Ação necessária 1:
Diga se cada afirmação concorda com o trecho sobre abusos na Igreja, respondendo sim ou não e citando literalmente as palavras do trecho que decidem: (a) A pessoa contou a história a alguém antes dos 32 anos. (b) As autoridades civis disseram que nada havia a fazer. (c) Na Igreja, não lhe deram razão.
Ação necessária 2:
Reproduza sem alterações a passagem do trecho sobre abusos na Igreja que vai de "Só mais tarde, quando" até "e deram-lhe razão.".

Trecho para análise:
* * *
Só mais tarde, quando ouviu dizer por ali que um professor da região tinha sido despedido por ter abusado sexualmente de uma criança, é que percebeu que também podia ter sido uma vítima. “Não sabia o que era abuso sexual, mas pensei que, se calhar, era o que me tinha acontecido.” Guardou, ainda assim, a história para si até ter 32 anos, idade com que terminou o doutoramento. Ainda se lembra de um dia ter escrito o que lhe tinha acontecido, de ânimo leve. Só quando olhou para o que escreveu é que percebeu a gravidade da situação. No mesmo dia, foi às autoridades civis, que lhe disseram que nada havia a fazer. Era tarde. Foi, então, à Igreja contar tudo. Ouviram-no e deram-lhe razão.
Abusos na Igreja. “Os primeiros inimigos estão entre nós, entre os bispos e os padres”
* * *
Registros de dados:
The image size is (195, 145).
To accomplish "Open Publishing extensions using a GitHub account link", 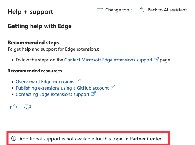I will (x=62, y=88).
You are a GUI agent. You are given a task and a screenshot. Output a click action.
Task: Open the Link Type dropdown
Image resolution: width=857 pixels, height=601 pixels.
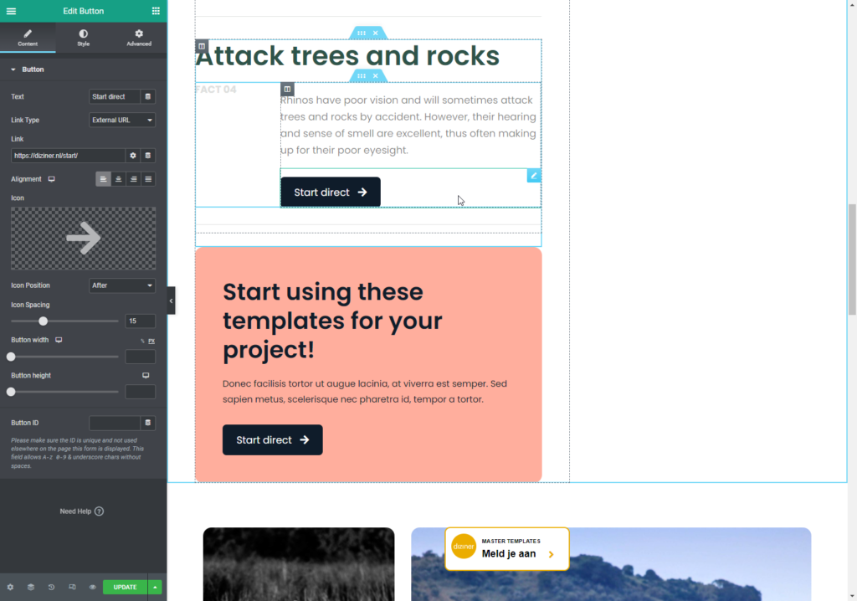pos(122,121)
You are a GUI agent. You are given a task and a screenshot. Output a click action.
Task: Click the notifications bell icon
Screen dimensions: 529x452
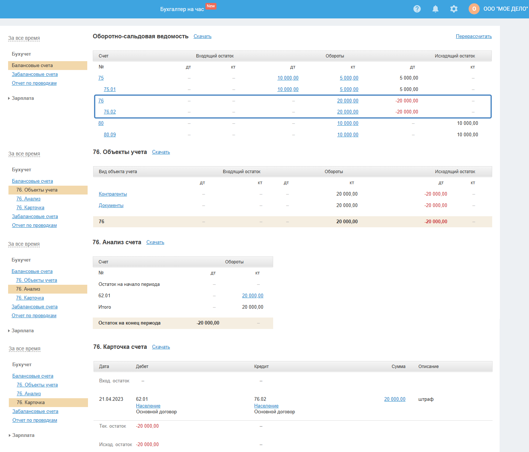pyautogui.click(x=435, y=9)
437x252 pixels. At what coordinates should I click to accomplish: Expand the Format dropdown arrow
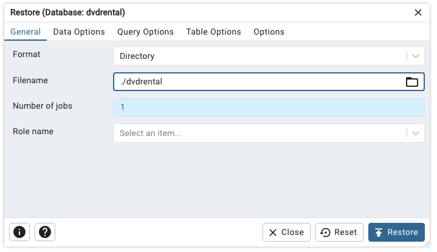(416, 56)
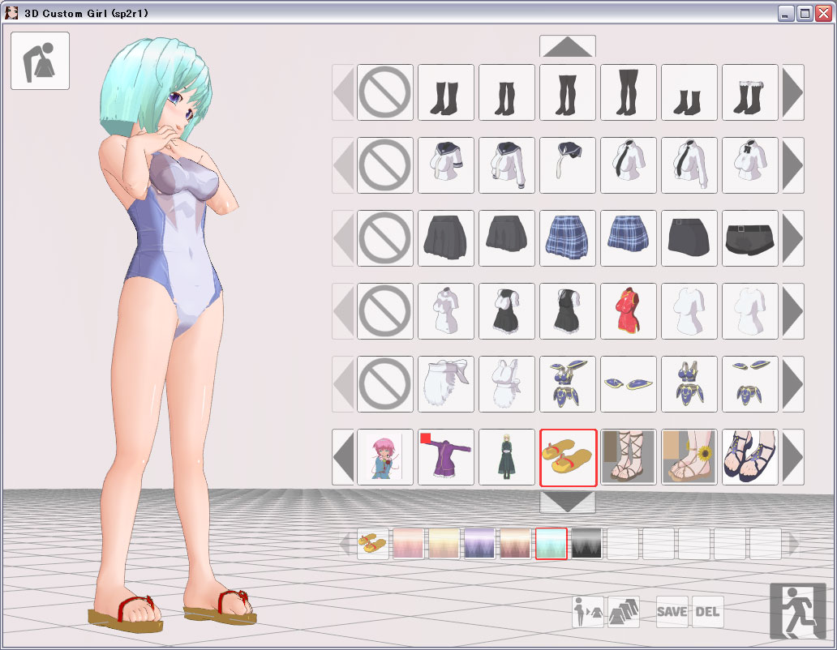
Task: Choose the yellow sandals with red straps
Action: click(x=568, y=457)
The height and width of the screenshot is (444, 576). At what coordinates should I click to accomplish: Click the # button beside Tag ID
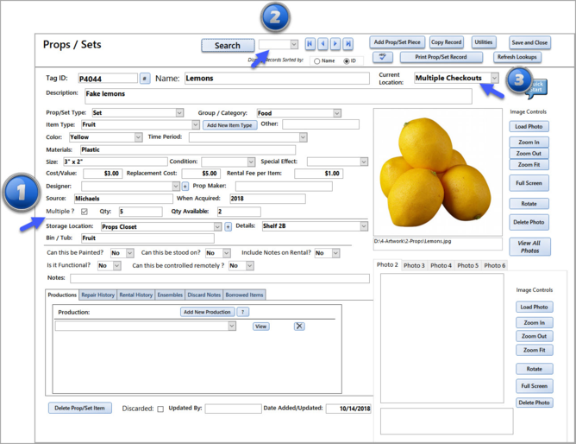point(145,78)
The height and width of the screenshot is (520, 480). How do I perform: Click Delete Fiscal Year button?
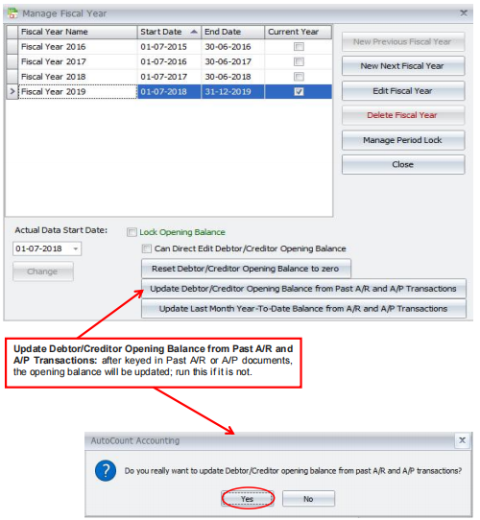point(403,115)
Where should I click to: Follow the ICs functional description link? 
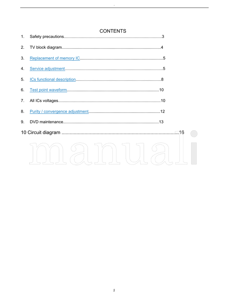[53, 79]
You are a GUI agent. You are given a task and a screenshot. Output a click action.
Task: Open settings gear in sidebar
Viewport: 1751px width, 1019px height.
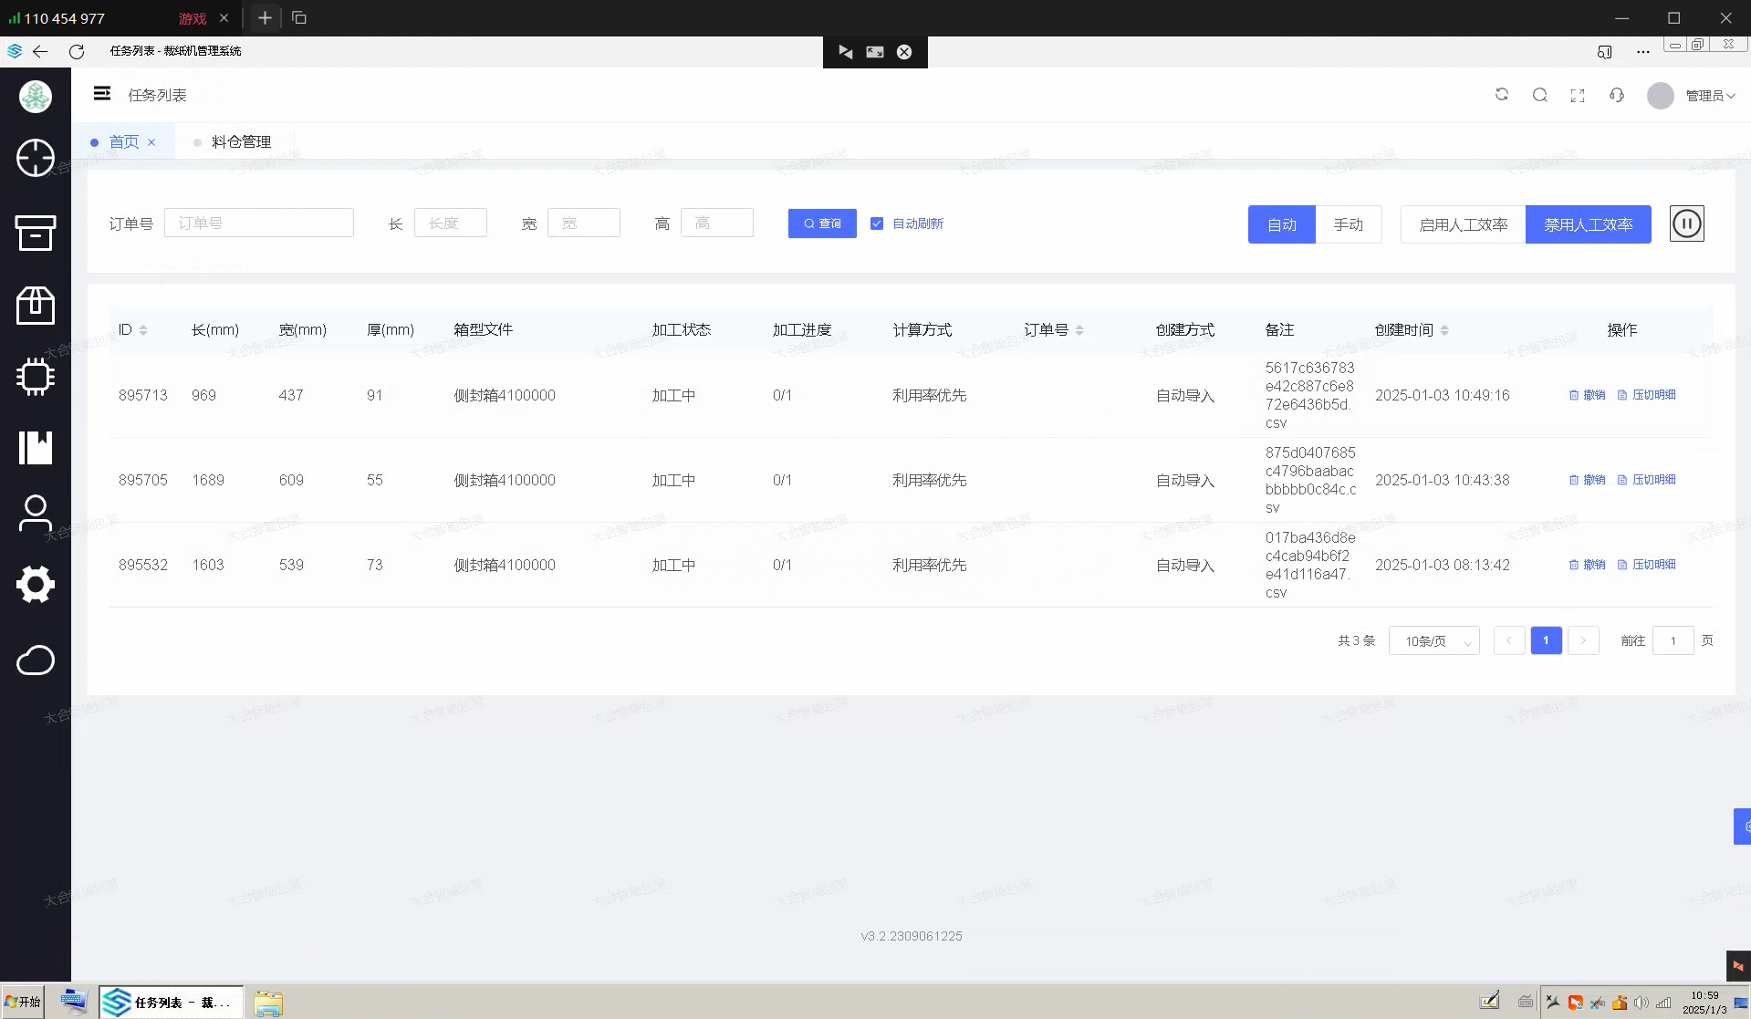click(x=36, y=584)
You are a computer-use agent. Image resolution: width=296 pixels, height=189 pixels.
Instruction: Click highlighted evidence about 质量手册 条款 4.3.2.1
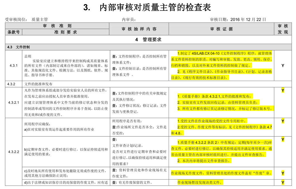click(214, 96)
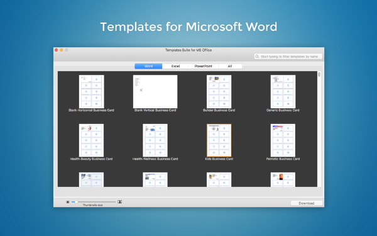Click the search magnifier icon
377x236 pixels.
[x=257, y=57]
* * *
Resultado da tarefa 1:
(a) Não: "Guardou, ainda assim, a história para si até ter 32 anos"
(b) Sim: "que lhe disseram que nada havia a fazer"
(c) Não: "Ouviram-no e deram-lhe razão."

Resultado da tarefa 2:
Só mais tarde, quando ouviu dizer por ali que um professor da região tinha sido despedido por ter abusado sexualmente de uma criança, é que percebeu que também podia ter sido uma vítima. “Não sabia o que era abuso sexual, mas pensei que, se calhar, era o que me tinha acontecido.” Guardou, ainda assim, a história para si até ter 32 anos, idade com que terminou o doutoramento. Ainda se lembra de um dia ter escrito o que lhe tinha acontecido, de ânimo leve. Só quando olhou para o que escreveu é que percebeu a gravidade da situação. No mesmo dia, foi às autoridades civis, que lhe disseram que nada havia a fazer. Era tarde. Foi, então, à Igreja contar tudo. Ouviram-no e deram-lhe razão.